Other victims cited similar experiences of the never-ending top-ups required of them.
Han Ni, who was persuaded to invest in a “game” platform, had her account frozen for “violating a rule”. To reactivate it, she was told to put in half the amount she had in there: About S$35,000.
Then she had to put in another S$10,000 for “outstanding tax”. “Every time I contacted the customer service, they made a lot of excuses,” she said. “They were very formal and polite, but they kept repeating the same things.”
She remembers one time they said their system was down. Then they said they were processing many clients and her queue number was 986.
“You could get into the VIP green lane to (jump) the queue,” she recalled being told.

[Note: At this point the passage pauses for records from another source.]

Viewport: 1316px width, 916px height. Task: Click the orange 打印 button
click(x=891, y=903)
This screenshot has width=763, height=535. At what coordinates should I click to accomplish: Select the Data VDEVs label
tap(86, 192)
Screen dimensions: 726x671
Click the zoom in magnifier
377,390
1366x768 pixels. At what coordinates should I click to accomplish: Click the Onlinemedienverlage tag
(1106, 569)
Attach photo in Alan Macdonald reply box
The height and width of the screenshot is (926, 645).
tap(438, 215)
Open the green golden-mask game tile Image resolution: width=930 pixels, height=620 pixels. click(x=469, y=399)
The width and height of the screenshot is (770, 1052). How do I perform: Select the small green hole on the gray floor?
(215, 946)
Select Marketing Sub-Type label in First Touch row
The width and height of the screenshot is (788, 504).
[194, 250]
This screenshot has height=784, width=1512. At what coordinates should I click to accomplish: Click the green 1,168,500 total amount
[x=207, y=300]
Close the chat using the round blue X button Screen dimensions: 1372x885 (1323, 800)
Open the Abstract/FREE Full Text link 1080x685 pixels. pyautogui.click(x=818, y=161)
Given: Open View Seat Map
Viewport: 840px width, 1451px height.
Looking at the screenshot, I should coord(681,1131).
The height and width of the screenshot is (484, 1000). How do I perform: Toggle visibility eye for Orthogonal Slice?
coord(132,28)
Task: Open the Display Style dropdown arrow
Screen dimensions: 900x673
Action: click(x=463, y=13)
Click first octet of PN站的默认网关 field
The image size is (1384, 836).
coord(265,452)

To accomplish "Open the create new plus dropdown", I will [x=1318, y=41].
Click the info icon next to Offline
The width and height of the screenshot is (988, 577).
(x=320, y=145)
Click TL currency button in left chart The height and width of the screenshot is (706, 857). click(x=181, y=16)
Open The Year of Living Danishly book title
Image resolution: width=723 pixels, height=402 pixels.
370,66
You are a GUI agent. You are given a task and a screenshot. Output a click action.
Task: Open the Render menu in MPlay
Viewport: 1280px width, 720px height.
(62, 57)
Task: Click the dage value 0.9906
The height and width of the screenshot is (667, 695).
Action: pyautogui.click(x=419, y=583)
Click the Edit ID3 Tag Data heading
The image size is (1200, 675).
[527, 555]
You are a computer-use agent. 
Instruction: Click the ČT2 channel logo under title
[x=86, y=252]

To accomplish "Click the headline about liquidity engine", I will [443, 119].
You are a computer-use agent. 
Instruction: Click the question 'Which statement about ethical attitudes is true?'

But she would need to pay another S$10,000. “I felt like I’d put too much money in, so I decided to wait.”
The next day, her queue number was 983.
THE SHOCK AND AFTERMATH
That’s when she realised, with a shock, that she had already put in S$70,000 — and it was increasingly clear to her that it was a scam.
She had wiped out her savings and had borrowed about S$40,000 from her friends because of Chen Xi’s urgings. He even coached her on how to ask them for money.
“I had to start … again (from scratch),” said Han Ni, who now works two part-time jobs to pay her friends back and feels “so guilty” when having a meal. “If I have money to (buy food), then I should pay all the money back.”